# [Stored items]
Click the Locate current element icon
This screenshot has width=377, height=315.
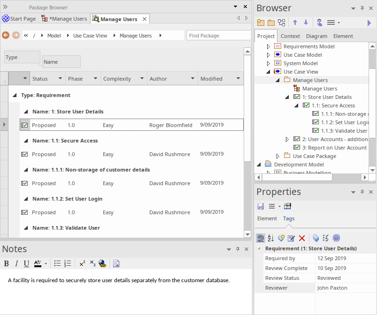click(319, 22)
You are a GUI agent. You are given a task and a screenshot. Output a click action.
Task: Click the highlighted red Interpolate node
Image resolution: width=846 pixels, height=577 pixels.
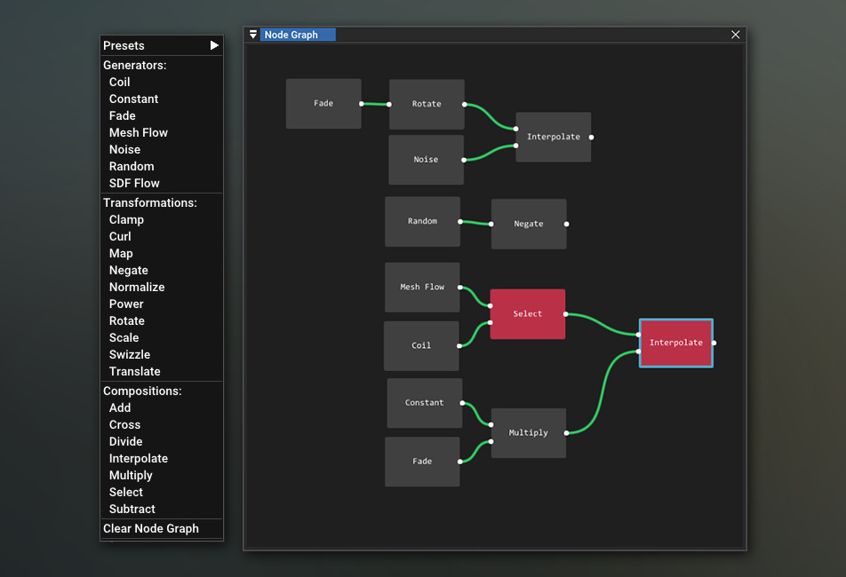point(675,343)
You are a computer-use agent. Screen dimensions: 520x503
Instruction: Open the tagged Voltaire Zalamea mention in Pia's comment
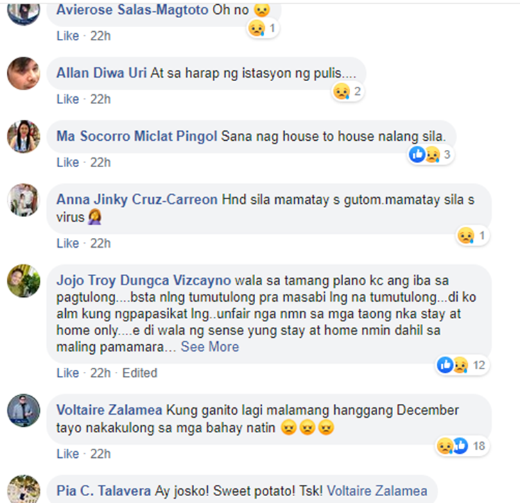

# [Aim of the task]
Nothing is wanted except the number of lines in the entries above that include the word "agent".

# [Expected answer]
2